Overall the defense cross-examination of Honer was strong and well-coordinated across four attorneys, each taking a distinct lane: Cotter on the waiver framework and MDE's regulatory options; Ian Birrell on CLiCS access, vendor exclusion, and MDE's continued payments; Carlson on Bushra/Said Farah's complete absence from the MDE record and the post-FBI referral payment timeline; Sapone on Honer's personal bias and her absence of first-hand knowledge. The recross by Ian Birrell was tactically important — severing the defendants from the civil lawsuit accusers. Areas where more could have been done: (1) The 'attendance records' and 'names on a list' statements by Honer went insufficiently challenged. For SFSP open sites, neither attendance records nor individual child names were required. Defense attorneys asked follow-up questions but did not pin Honer down on the specific regulatory distinction between SFSP open sites and CACFP/closed enrolled sites.
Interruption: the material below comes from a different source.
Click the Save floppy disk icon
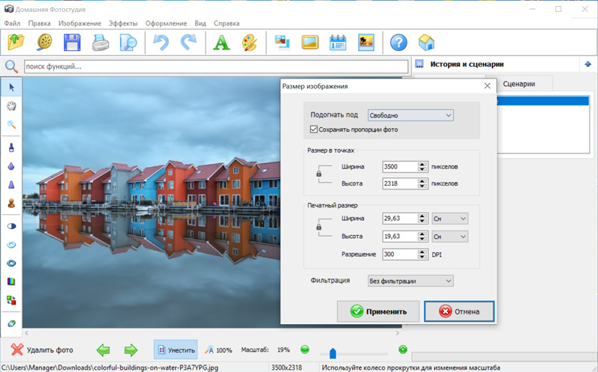73,43
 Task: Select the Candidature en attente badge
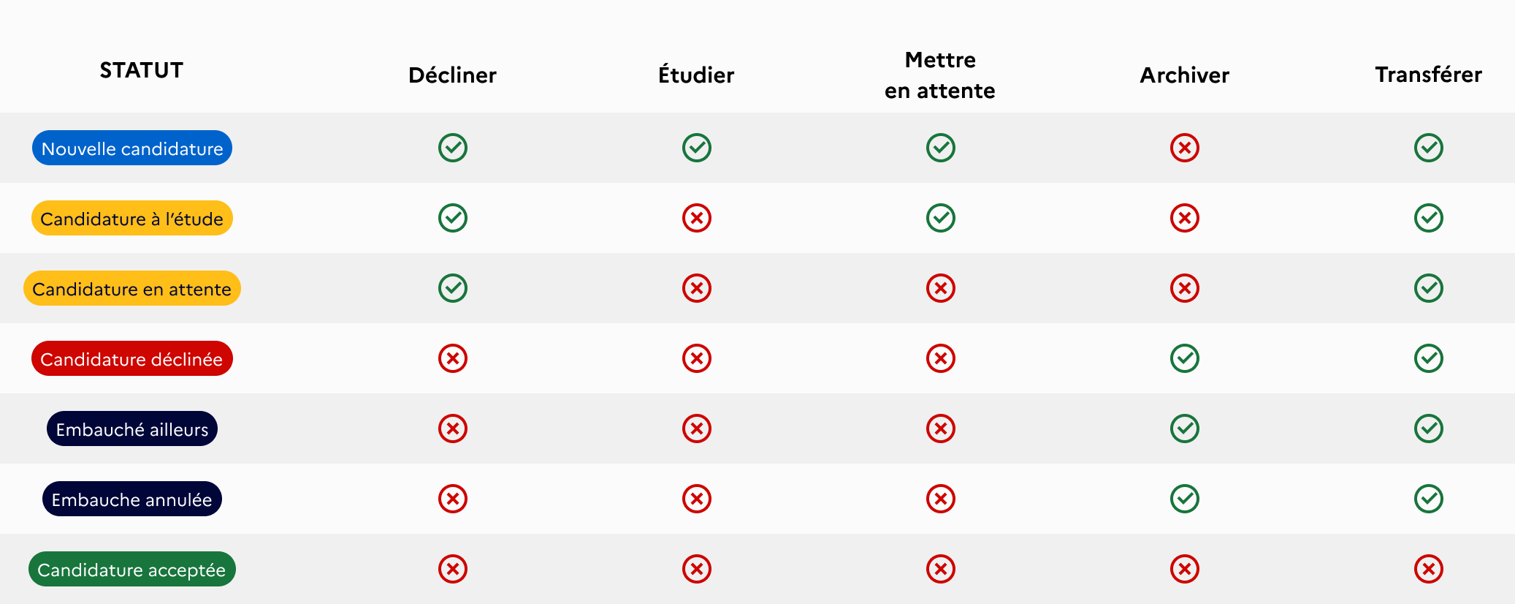132,288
An expert on SFSP regulations or a focused cross referencing 7 CFR 225 would be more effective. (2) No defense attorney asked Honer whether Kara Lomen had ever been interviewed by the FBI — a glaring gap given that Lomen controlled the claim submission process. (3) The defense did not press on how MDE's continued payment of claims after the FBI referral constitutes an affirmative representation of compliance under estoppel or good faith theories. (4) On redirect, the government's question about whether any waivers were designed to let people 'become rich' was objected to by Cotter but overruled — the remaining attorneys should have objected more forcefully or sought a curative instruction on the loaded framing. The Kary direct saw minimal defense activity — mostly no objections — though Andrew Birrell's sharp challenge of the 'Dollar Amount Claimed' label on exhibit N-13 (getting Kary to admit it actually showed dollars paid, not claimed) was a useful evidentiary challenge.